Recall that the term "austerity" is a befuddled Keynesian mixture of low government spending and taxes sufficient to cover all spending. I don't agree that this is a very relevant metric for evaluating government economic policy, but for today, assume that it is. By this metric, Singapore is clearly the leader among all countries. First, its government spending as a percent of GDP is a ridiculously low 17%. Among other significant countries, only Hong Kong at 19% even comes close. In the United States, it varies by state, but combined state and federal spending as a percent of GDP in most states is between 40 and 45%. Italy and Greece both have government spending of around 50% of GDP. For an Italy or a Greece to cut government spending to get it down to the same proportion of GDP as Singapore, they would have to cut about two-thirds of all spending. For the United States to achieve the same thing, it would have to cut well over half of all government spending. Talk about austerity! (The actual "austerity" programs implemented by some European countries seek cuts of government spending of 1 or 2% of GDP at best.)
And then those crazy Singaporeans have the nerve to not even run any budget deficits! While the U.S. has run up cash-basis deficits of a trillion or so dollars per year through the age of Obama, about 7+% of GDP, and all the respectable European countries have been running deficits of at least 5% and often 10% of GDP, Singapore has been running surpluses. For example, it had a surplus of 2.99 billion Singapore dollars in 2011, and 2.80 billion Singapore dollars in 2012, (a Singapore dollar is worth about 0.8 of a U.S. dollar) and is projecting further surpluses averaging 0.7% of GDP in 2013 and 2014.
Now clearly, if the IMF, Krugman, the Washington Post, Stuckler and Basu, et al. are anything near right, Singapore should be in the throes of economic horror. So let us look to the statistics to see how they are doing.
Bloomberg here has a long article by Sharon Chen from Thursday August 16 reporting on economic conditions in Singapore. Well, to start with, they have had the "rich world's biggest jobs growth" for the past decade. Using a ratio of jobs to total population, Singapore has gone from 49.5% in 2004 to 58.4% estimated for 2014. During the same period, U.S. jobs to total population has gone down from 47.5% to 46.0%. Using the more traditional metric of unemployment rate, Singapore's most recent rate for July 2013 was 2.1%. That is not a typo.
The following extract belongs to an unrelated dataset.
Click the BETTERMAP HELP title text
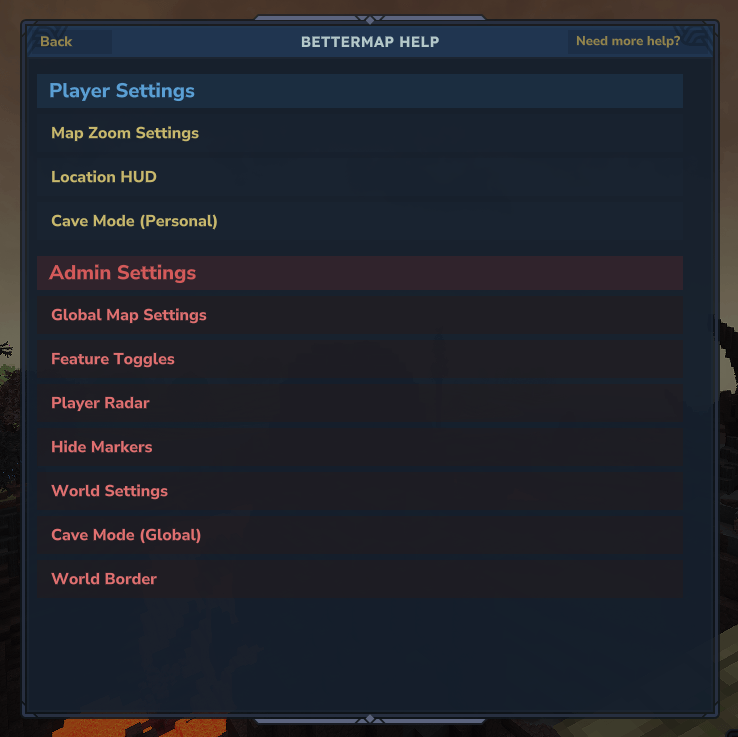Image resolution: width=738 pixels, height=737 pixels. click(x=370, y=42)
But wait! The Bloomberg article reports that Singapore's jobs growth is "near[ing] an end"! Well, the reason is that the government has decided to reduce the ability of employers to import foreign workers to fill new jobs. That will leave essentially nobody left to fill new jobs, but the government is still projecting about 100,000 new jobs per year in the coming years. That's down from a recent high of 234,900 jobs added in 2007 -- on a base of only around 3 million jobs, that's over 7% job growth in one year. Wow! It would be the equivalent of the U.S. adding around 10 million jobs in a year. (Actual U.S. jobs growth has been running around 2 million +/- for the past few years.)
And does any of this trickle down to the little guy? The Bloomberg article reports that a fellow named Tony Cousens is trying to find waiters and housekeepers for Ramada and Days Hotels in Singapore, and has had to pay over S$100,000, equivalent to $79,000. And he still has 100 unfilled positions.
Meanwhile, the New York Times runs one supposed "news" article after another describing how the minuscule spending cuts of the "sequester" are supposedly reducing jobs growth in the U.S. (E.g., "Yes, the Sequester Is Affecting the Job Market" by Catherine Rampell, July 5) Do you believe them?